In 1964 Haiti's dictator Papa Doc Duvalier expelled the Jesuit order from the country. Bajeux asked his fellow priests to sign a letter of protest. His bishop reported him to the government, and Duvalier expelled Bajeux. He settled in Santo Domingo, the capital city of the Dominican Republic, where he began ministering to other Haitian exiles. Later that year, Duvalier's Tonton Macoutes militia kidnapped Bajeux's mother, his two sisters, and two of his brothers from their home in the middle of the night. They all later died in the Fort Dimanche prison, which The Miami Herald described as "the regime's most infamous hellhole".

Following his time in Santo Domingo, Bajeux traveled to Cuernavaca, Morelos, Mexico, where he spent one year editing a collection of documents about the history of Latin America. In 1967 he became a professor of comparative literature and Caribbean literature at the University of Puerto Rico in San Juan, a position he held until 1992. During his years in San Juan he taught literature and religion at the university and gained prominence writing about Haiti.

In 1977 he earned a PhD in Romance languages and literatures from Princeton University, where he was Assistant Master of Princeton Inn College, later known as Forbes College. His dissertation concerned black Caribbean poetry. Bajeux's wife Sylvie is a 1979 graduate alumna of Princeton and also a relative of some of the 13 Jeune Haiti rebels.

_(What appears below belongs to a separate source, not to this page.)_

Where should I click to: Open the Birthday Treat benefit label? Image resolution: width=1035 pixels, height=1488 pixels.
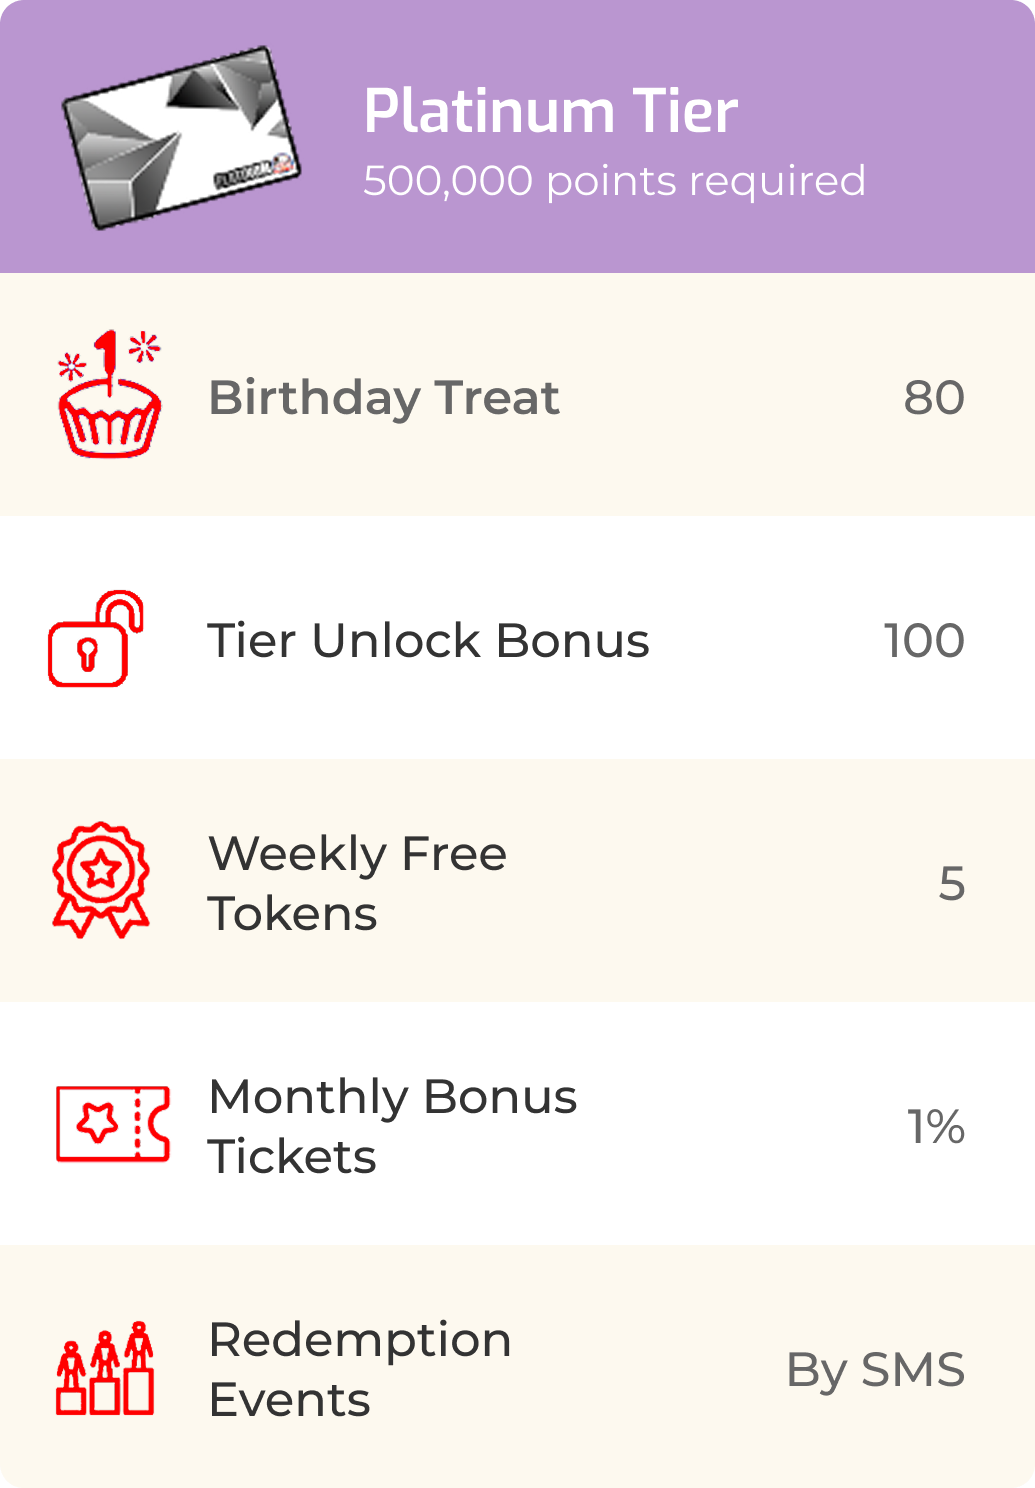click(384, 397)
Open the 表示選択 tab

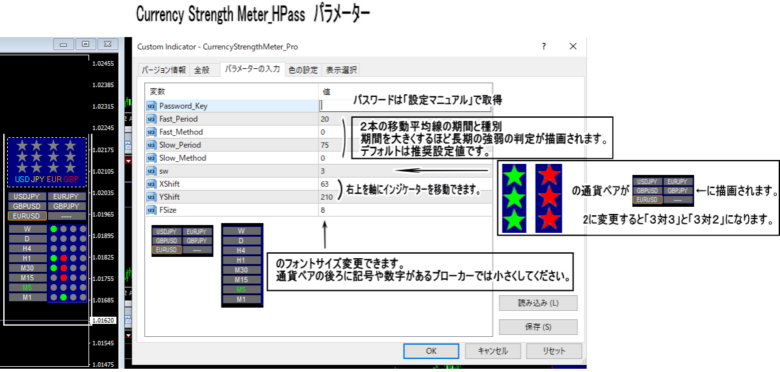click(x=341, y=70)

During his years in exile, Bajeux remained active struggling for human rights in Haiti. The World Council of Churches helped him found the Ecumenical Center for Human Rights in Santo Domingo in 1979. He was an early supporter of Leslie Manigat's efforts to oust the Duvalier regime but came to believe Manigat was too interested in acquiring power. He also joined a group based in the Dominican Republic planning guerrilla attacks against the Duvalier regime.